A year ago, my AI stack was about tools (even 2-months ago!). Now it's about how work gets decomposed, directed, and executed in real time while you're doing it.

Not about better features. It's about better thinking.

Not everything has changed. I'm still using Claude, Gemini, Comet, NotebookLM, Nano Banana, Descript, GPTs, Skills. Some I've doubled down on, some I've stopped over-optimising.

But three shifts stand out. These are the ones that genuinely changed my behaviour, not just my tool list.

1. Work Depends on the Job You're Solving

What actually changed most is how I decompose work.

This isn't about approaching work as tasks anymore. Work is approached as jobs that need to be structured differently depending on what I'm trying to solve.

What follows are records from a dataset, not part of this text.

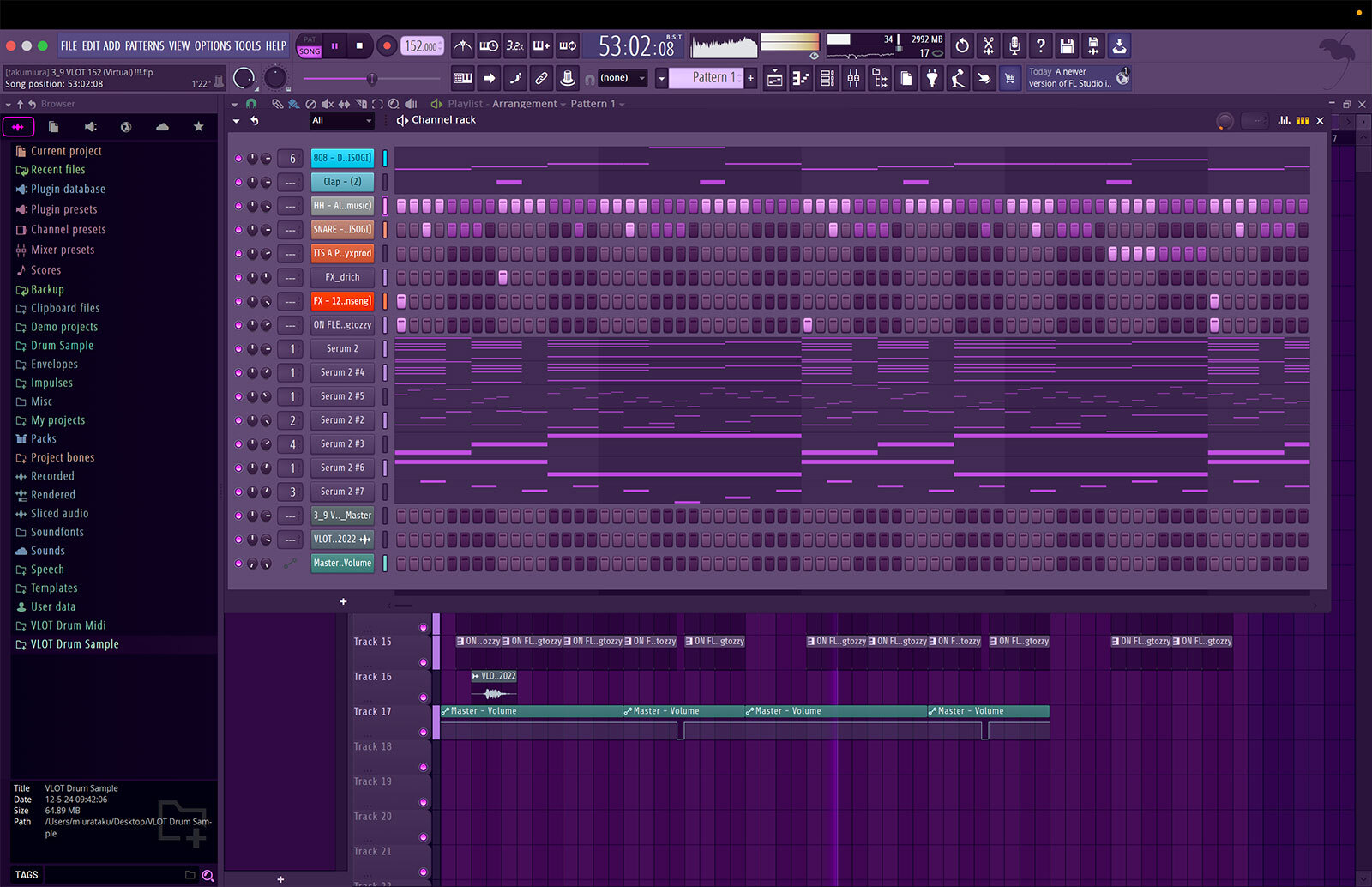Open the cloud tab in Browser
1372x887 pixels.
pyautogui.click(x=162, y=127)
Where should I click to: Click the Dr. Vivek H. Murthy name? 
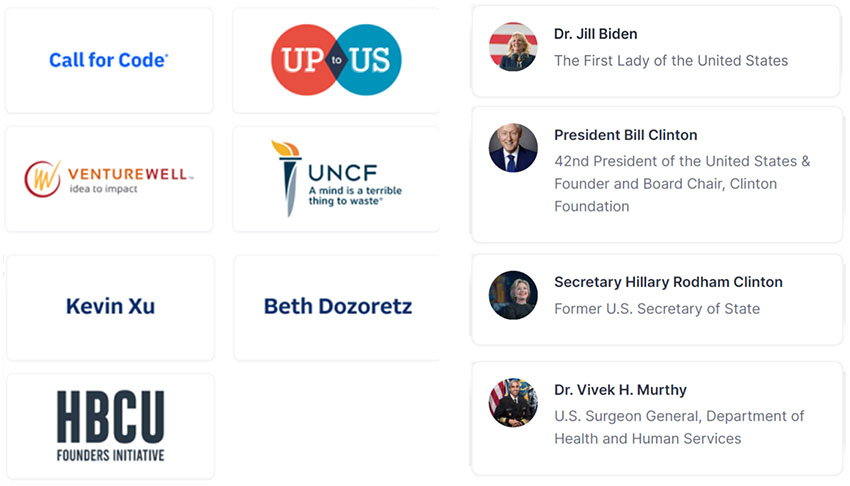pyautogui.click(x=620, y=390)
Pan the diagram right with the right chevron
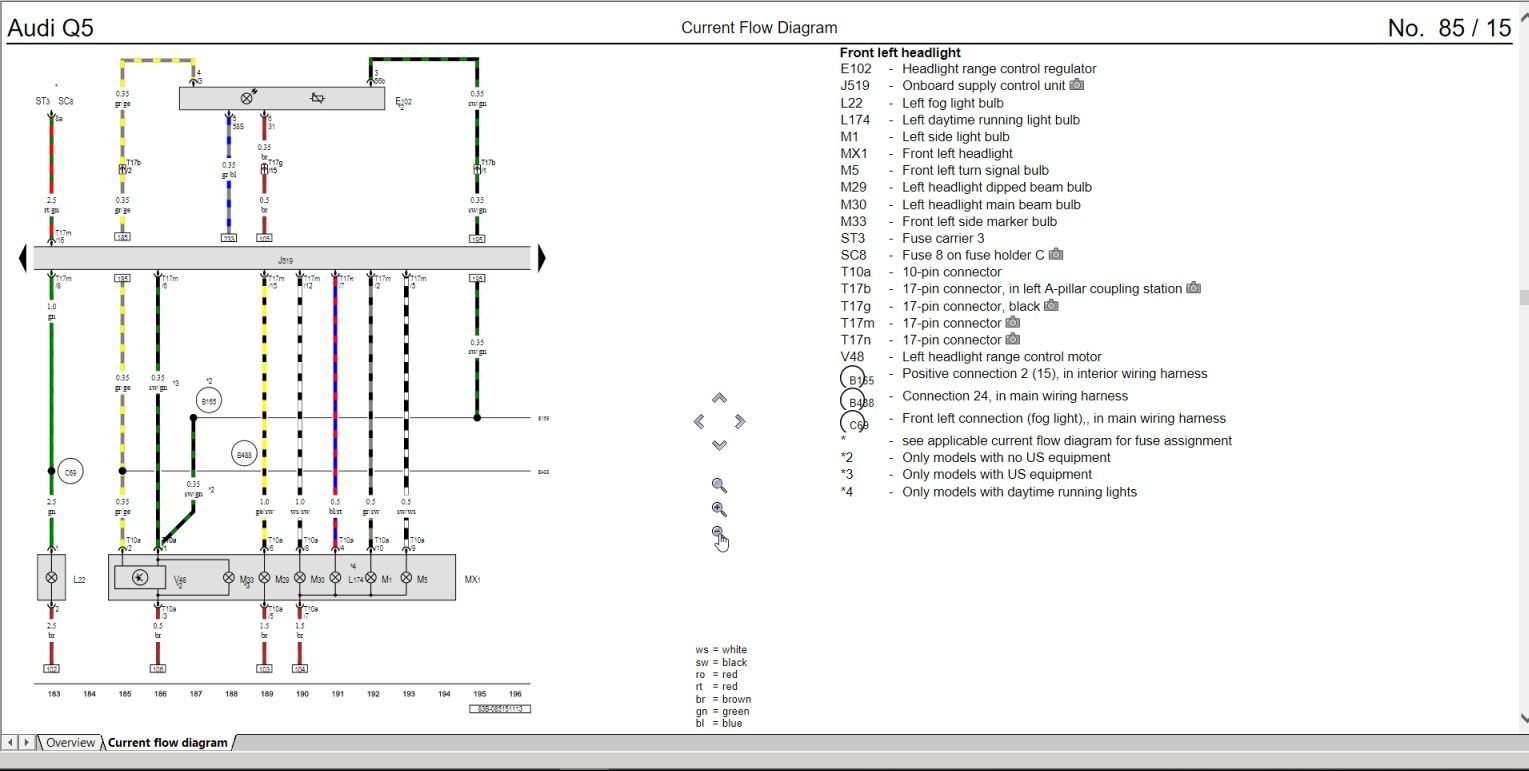Screen dimensions: 1529x771 coord(739,420)
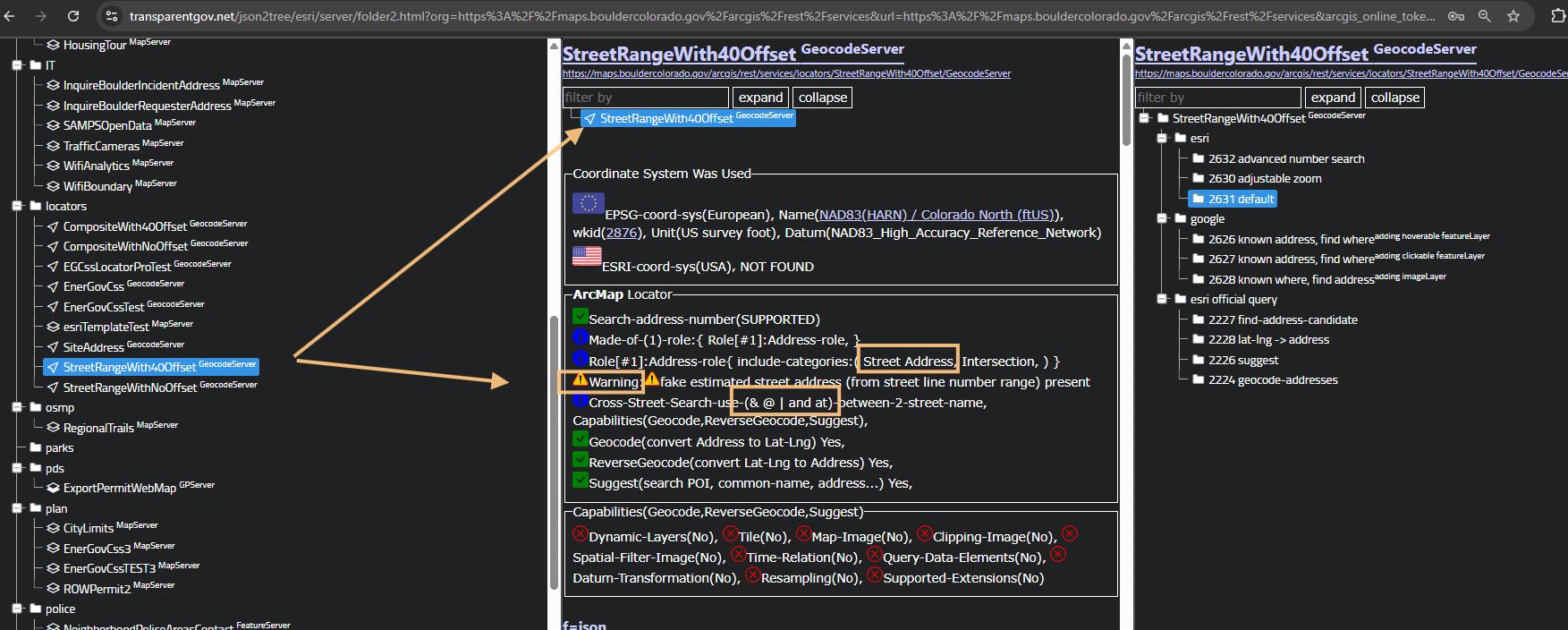Screen dimensions: 1568x630
Task: Collapse the google folder node
Action: coord(1162,219)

A marketing content job breaks down differently than an operations job, which breaks down differently than a data analysis job. And how you involve agents shifts with each one.

Here's the framework for how I think about this now:

Define the job → Identify the micro-tasks → Match agents to tasks → Run in parallel → Review and judge

Everything else ladders into that.

For content creation and marketing:

  • The job is: "Create a narrative that moves people."

  • That breaks into different tasks depending on context. LinkedIn post: Research + angle exploration + draft variations + tone testing + narrative refinement.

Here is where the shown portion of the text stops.